Extracted records
/---
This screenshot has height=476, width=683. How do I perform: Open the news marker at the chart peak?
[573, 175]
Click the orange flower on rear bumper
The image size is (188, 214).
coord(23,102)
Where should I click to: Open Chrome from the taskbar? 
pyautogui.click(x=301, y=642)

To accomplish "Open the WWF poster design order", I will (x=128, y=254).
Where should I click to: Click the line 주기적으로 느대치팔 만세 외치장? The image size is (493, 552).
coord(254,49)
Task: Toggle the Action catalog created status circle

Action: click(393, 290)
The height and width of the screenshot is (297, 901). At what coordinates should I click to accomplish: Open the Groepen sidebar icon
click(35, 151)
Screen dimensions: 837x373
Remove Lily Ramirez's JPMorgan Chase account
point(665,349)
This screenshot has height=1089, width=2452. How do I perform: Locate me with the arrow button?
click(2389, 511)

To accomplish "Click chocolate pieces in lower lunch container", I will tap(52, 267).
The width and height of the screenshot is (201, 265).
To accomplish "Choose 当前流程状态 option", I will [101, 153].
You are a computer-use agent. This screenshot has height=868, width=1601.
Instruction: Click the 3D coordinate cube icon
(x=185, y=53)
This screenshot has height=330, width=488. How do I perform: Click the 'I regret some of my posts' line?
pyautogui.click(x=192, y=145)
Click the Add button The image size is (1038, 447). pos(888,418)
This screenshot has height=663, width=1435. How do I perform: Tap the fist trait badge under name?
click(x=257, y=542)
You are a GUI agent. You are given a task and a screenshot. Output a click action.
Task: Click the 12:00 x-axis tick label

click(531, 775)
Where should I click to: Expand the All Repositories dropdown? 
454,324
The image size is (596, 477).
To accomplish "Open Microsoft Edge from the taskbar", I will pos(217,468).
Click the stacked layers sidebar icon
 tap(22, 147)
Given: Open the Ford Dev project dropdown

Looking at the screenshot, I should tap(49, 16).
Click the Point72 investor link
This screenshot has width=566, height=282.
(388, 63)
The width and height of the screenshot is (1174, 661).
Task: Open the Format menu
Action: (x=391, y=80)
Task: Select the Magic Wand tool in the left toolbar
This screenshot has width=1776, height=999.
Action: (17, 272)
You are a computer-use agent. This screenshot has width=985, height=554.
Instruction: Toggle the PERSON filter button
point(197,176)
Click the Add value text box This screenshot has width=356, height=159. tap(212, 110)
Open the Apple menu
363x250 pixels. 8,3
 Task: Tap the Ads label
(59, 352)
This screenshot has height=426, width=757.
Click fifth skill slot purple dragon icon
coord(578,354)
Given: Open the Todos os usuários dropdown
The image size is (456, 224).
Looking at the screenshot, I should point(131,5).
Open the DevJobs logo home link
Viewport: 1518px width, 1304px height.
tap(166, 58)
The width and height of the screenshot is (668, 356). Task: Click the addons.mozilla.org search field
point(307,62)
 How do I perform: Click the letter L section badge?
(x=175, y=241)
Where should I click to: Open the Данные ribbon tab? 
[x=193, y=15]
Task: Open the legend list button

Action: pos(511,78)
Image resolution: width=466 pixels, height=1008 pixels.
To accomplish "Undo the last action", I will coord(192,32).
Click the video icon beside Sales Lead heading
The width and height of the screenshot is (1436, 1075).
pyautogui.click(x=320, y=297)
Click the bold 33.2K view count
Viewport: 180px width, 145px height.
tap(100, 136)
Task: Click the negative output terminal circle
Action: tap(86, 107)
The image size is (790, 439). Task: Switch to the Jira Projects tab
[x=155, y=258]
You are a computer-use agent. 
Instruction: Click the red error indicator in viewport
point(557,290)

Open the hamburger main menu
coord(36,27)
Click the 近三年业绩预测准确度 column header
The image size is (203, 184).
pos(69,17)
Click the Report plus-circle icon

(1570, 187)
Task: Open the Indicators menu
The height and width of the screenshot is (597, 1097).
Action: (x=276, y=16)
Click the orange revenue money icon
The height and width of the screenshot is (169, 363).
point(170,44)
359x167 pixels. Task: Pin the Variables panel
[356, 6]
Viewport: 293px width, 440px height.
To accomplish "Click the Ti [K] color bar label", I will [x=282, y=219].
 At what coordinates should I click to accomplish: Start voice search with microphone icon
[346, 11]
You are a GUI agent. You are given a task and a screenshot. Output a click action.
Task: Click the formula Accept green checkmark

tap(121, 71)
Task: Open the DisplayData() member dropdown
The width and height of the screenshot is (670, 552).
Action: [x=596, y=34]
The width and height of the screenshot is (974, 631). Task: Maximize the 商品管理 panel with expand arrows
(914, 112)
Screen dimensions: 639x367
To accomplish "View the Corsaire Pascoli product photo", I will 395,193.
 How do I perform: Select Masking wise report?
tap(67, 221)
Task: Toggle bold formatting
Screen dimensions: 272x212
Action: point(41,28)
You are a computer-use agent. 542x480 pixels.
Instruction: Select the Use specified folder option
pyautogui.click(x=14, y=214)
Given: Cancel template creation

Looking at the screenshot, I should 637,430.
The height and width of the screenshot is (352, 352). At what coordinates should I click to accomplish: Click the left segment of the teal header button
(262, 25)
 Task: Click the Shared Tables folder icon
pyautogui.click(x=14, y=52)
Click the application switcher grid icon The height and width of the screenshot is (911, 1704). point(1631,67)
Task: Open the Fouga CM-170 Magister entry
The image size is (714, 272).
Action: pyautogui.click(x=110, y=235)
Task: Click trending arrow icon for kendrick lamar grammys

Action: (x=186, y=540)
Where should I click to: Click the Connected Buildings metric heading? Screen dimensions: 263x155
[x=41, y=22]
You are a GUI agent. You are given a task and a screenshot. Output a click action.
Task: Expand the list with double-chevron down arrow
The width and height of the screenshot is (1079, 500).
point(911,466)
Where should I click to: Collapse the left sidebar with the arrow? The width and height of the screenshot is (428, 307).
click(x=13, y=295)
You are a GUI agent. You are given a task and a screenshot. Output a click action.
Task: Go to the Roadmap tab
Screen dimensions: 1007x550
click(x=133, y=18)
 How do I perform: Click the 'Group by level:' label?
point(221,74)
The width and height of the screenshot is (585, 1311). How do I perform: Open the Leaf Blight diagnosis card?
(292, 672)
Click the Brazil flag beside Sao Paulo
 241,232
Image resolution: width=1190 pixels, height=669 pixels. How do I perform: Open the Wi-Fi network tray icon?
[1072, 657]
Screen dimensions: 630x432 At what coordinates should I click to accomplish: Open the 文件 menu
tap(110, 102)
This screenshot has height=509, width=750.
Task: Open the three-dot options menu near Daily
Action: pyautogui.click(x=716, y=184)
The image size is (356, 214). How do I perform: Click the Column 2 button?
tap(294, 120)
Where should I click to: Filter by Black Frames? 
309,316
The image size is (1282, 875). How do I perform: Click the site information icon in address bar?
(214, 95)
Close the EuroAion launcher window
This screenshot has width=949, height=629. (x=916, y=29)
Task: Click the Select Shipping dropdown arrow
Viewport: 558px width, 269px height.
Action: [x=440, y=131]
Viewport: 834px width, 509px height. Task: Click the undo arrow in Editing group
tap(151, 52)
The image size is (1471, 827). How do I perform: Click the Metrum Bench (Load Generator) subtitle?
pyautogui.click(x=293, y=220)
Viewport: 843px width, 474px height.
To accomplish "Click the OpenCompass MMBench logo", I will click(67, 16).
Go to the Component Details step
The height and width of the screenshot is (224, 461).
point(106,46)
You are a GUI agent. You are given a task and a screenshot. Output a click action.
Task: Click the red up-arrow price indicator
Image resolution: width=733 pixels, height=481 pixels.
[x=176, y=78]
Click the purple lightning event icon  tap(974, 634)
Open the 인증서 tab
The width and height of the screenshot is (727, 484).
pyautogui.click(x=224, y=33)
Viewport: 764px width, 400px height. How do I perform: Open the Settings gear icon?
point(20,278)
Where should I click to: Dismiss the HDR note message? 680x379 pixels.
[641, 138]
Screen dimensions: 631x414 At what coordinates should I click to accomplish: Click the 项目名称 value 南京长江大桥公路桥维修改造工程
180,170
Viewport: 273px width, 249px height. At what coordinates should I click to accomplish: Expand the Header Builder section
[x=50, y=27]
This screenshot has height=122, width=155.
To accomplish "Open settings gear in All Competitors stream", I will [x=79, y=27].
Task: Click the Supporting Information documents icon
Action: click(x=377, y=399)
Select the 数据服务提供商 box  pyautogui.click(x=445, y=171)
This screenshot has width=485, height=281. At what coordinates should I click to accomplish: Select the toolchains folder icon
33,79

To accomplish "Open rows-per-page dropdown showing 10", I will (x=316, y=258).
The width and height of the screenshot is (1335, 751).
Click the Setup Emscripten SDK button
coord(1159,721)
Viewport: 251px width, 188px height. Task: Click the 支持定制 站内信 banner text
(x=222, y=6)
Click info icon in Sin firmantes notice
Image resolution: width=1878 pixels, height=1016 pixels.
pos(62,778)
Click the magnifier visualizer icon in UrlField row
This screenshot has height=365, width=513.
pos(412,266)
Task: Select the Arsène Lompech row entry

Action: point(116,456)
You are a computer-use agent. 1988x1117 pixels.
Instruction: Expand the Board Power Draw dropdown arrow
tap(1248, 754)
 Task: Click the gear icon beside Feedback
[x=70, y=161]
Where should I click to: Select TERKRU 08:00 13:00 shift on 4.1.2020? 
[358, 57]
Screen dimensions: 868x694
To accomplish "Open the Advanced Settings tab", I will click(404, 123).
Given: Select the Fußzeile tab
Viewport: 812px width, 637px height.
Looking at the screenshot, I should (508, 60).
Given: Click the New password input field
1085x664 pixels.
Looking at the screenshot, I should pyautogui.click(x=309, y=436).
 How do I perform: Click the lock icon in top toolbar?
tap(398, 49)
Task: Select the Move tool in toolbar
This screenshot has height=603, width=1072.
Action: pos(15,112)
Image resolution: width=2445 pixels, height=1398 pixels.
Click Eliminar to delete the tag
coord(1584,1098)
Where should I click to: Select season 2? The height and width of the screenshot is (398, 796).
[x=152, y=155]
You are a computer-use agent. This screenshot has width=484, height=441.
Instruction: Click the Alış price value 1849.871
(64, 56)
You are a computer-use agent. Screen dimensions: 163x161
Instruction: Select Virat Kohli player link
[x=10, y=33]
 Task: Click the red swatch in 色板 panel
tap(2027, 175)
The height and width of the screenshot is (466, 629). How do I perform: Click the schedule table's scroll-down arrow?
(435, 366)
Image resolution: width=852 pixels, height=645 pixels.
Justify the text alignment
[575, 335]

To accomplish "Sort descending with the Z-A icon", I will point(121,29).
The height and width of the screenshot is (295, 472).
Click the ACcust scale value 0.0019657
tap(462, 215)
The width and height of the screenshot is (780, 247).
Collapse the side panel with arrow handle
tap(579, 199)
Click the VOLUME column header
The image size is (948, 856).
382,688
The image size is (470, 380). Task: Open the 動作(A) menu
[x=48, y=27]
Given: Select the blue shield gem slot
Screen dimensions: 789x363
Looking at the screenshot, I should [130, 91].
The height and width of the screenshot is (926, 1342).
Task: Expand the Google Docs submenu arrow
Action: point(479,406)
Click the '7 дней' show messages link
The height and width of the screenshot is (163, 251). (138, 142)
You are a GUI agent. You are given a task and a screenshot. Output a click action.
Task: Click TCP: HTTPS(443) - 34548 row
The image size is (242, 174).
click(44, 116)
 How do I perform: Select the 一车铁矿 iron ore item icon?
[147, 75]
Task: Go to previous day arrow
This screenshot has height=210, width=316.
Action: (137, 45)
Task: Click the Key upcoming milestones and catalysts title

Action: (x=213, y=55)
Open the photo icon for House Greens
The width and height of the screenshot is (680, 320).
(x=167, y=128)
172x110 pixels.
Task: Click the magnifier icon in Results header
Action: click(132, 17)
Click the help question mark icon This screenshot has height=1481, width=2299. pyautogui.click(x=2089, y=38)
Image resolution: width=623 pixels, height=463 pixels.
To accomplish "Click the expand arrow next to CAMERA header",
\---
Task prompt: Print the lines word for word, starting at the first line of the extracted records and ending at the line that contains "will (x=128, y=254).", with that line included.

The response:
This screenshot has height=476, width=683. How do I perform: Open the news marker at the chart peak?
[573, 175]
Click the orange flower on rear bumper
The image size is (188, 214).
coord(23,102)
Where should I click to: Open Chrome from the taskbar? 
pyautogui.click(x=301, y=642)

To accomplish "Open the WWF poster design order", I will (x=128, y=254).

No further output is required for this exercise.